Newspaper Association of America -- The Newspaper Audience Database or NADbase (membership required)
http://www.naa.org/Resources/Articles/Circulation-The-Newspaper-Audience-Database-or-NADbase.aspx
ABC's Audience-FAX online database (registration required):
Data on newspapers' average circulation, average print and online readership, total combined audience, and total unique Web site users as well as a variety of print demographic information for both national and local newspapers.
http://abcas3.accessabc.com/scarborough/login.aspx
ABC's Audience-FAX* eTrends Tool (registration required):
The tool is designed to allow users to create trending reports by reporting period on newspaper's average circulation, average print and online readership, total combined audience, and total unique Web site users.
http://abcas3.accessabc.com/audience-fax/default.aspx
Too many newspaper too little profit
Will the idea of subscription work? For laptop or PC, I don't think so. Just think of how tedious it will be when you need to login to read any news story that you're interested in. Even though the cookies can be stored in your computer, you still need to login again and again when you switch computer. For example, when you want to use the computer in CMA lobby to check today's news just real quick. Besides, will you really store every login? That's something going to cost you money. Can you really trust everyone who might use your computer?
But for mobile device, I think that's possible. Because the hardware itself can be used as a identification. Actually this is already happening in Japan. Japanese can be said as heavy cellphone users, generally. They can buy almost whatever you can think of with their cellphone. And, most important of all, their system has be so sophisticated that websites can be designed that only certificated cellphone can browse. (In fact this brings a lot of negative effect, say, Internet bullying among teenagers.) Base on this technical reason, I think charging for content on mobile device will work.

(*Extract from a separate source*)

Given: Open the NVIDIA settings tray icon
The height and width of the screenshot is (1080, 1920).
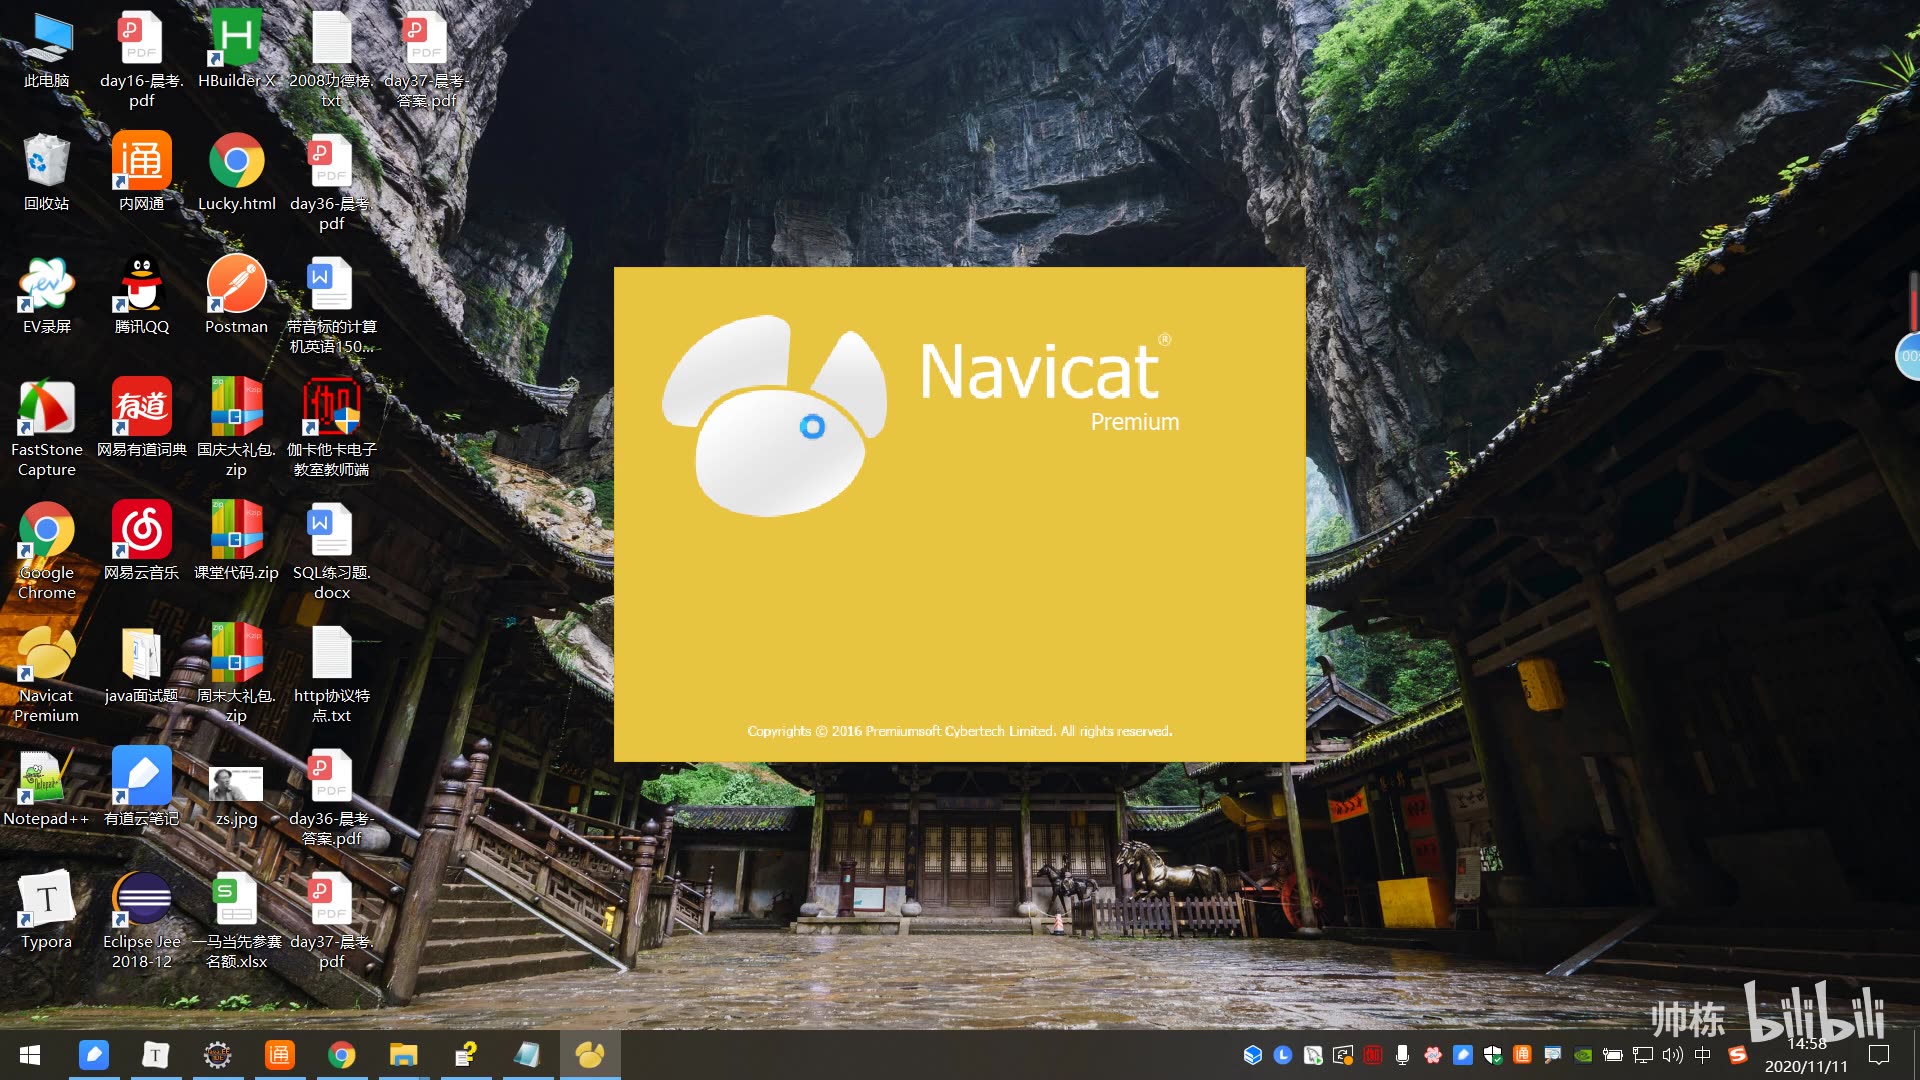Looking at the screenshot, I should (x=1583, y=1055).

However, charging users for content might work on books, music, movie, but I really doubt if that will work on news. I hate to say that, but there are just too many substitute. As long as there is one, even if only one, news organization offers their content for free, users have 100% reason to switch to free content.
Of course you can argue that if one offers news story with higher quality, people will still buy. The problem is, how many people appreciate and will pay for a "better" story? Given the quantity, and the amount they are willing to pay, can the revenue cover the cost of producing better stories?
I think arguing "we have better content" is relatively weak. If the content comes along with better service, then that might be more attractive. This is totally based on personally experience. I'm subscriber of KKBOX, a music content provider. I paid 20 dollars for half year, and I can listen to all the music on their site. I can also download the music, but the downloaded file can only be played in their software.
I've been using this service for 3 years. The reason I started buying it is because their interface saves my effort of organizing files in my computer. If I download private music, I need to create different folders and organize them in a way that I can remember. (Usually I couldn't find them right after I downloaded them.) But if I use this software, I can just do search. And I know a lot of users subscribe base on similar reason. Their content is fine, but we won't subscribe if that's only content.
So what service can newspaper offer? Search function that can help college student finish their final project? Adjust the length of different story base on users taste? I can't really think of many. But I do think news stories should be provided along with better service.